* **STATED GOAL**
Render the listing below as a Markdown table with the columns Row and Line. Give each line its own numbered row and leave out any blank lines.

* **GIVEN RECORDS**
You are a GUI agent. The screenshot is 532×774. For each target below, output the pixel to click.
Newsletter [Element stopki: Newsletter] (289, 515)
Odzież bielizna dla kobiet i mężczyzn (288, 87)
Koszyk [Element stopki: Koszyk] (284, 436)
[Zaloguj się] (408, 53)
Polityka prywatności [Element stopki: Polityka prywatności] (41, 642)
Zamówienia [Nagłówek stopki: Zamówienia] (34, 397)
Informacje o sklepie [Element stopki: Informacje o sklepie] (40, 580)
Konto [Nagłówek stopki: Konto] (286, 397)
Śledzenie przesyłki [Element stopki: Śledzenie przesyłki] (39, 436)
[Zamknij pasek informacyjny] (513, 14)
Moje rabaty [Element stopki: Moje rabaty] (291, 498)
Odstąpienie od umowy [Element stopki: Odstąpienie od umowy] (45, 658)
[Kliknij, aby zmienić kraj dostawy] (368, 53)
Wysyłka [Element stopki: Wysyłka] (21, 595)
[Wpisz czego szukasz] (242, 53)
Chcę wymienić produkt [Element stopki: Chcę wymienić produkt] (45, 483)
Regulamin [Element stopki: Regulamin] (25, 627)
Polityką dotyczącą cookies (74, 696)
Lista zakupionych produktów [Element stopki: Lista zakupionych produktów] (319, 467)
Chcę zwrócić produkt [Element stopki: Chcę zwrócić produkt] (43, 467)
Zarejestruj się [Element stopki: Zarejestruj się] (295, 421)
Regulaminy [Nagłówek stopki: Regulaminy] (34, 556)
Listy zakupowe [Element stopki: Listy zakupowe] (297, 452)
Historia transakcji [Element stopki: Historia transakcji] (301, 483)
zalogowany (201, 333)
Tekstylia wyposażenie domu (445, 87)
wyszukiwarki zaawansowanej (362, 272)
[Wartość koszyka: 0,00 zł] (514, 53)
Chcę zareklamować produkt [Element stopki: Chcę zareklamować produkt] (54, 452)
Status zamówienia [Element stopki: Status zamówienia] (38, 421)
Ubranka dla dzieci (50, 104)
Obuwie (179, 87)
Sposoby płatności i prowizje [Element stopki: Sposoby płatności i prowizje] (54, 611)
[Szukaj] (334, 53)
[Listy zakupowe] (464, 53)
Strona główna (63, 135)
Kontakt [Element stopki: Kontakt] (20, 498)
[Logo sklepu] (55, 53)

* **RESPONSE BELOW**
| Row | Line |
|---|---|
| 1 | You are a GUI agent. The screenshot is 532×774. For each target below, output the pixel to click. |
| 2 | Newsletter [Element stopki: Newsletter] (289, 515) |
| 3 | Odzież bielizna dla kobiet i mężczyzn (288, 87) |
| 4 | Koszyk [Element stopki: Koszyk] (284, 436) |
| 5 | [Zaloguj się] (408, 53) |
| 6 | Polityka prywatności [Element stopki: Polityka prywatności] (41, 642) |
| 7 | Zamówienia [Nagłówek stopki: Zamówienia] (34, 397) |
| 8 | Informacje o sklepie [Element stopki: Informacje o sklepie] (40, 580) |
| 9 | Konto [Nagłówek stopki: Konto] (286, 397) |
| 10 | Śledzenie przesyłki [Element stopki: Śledzenie przesyłki] (39, 436) |
| 11 | [Zamknij pasek informacyjny] (513, 14) |
| 12 | Moje rabaty [Element stopki: Moje rabaty] (291, 498) |
| 13 | Odstąpienie od umowy [Element stopki: Odstąpienie od umowy] (45, 658) |
| 14 | [Kliknij, aby zmienić kraj dostawy] (368, 53) |
| 15 | Wysyłka [Element stopki: Wysyłka] (21, 595) |
| 16 | [Wpisz czego szukasz] (242, 53) |
| 17 | Chcę wymienić produkt [Element stopki: Chcę wymienić produkt] (45, 483) |
| 18 | Regulamin [Element stopki: Regulamin] (25, 627) |
| 19 | Polityką dotyczącą cookies (74, 696) |
| 20 | Lista zakupionych produktów [Element stopki: Lista zakupionych produktów] (319, 467) |
| 21 | Chcę zwrócić produkt [Element stopki: Chcę zwrócić produkt] (43, 467) |
| 22 | Zarejestruj się [Element stopki: Zarejestruj się] (295, 421) |
| 23 | Regulaminy [Nagłówek stopki: Regulaminy] (34, 556) |
| 24 | Listy zakupowe [Element stopki: Listy zakupowe] (297, 452) |
| 25 | Historia transakcji [Element stopki: Historia transakcji] (301, 483) |
| 26 | zalogowany (201, 333) |
| 27 | Tekstylia wyposażenie domu (445, 87) |
| 28 | wyszukiwarki zaawansowanej (362, 272) |
| 29 | [Wartość koszyka: 0,00 zł] (514, 53) |
| 30 | Chcę zareklamować produkt [Element stopki: Chcę zareklamować produkt] (54, 452) |
| 31 | Status zamówienia [Element stopki: Status zamówienia] (38, 421) |
| 32 | Ubranka dla dzieci (50, 104) |
| 33 | Obuwie (179, 87) |
| 34 | Sposoby płatności i prowizje [Element stopki: Sposoby płatności i prowizje] (54, 611) |
| 35 | [Szukaj] (334, 53) |
| 36 | [Listy zakupowe] (464, 53) |
| 37 | Strona główna (63, 135) |
| 38 | Kontakt [Element stopki: Kontakt] (20, 498) |
| 39 | [Logo sklepu] (55, 53) |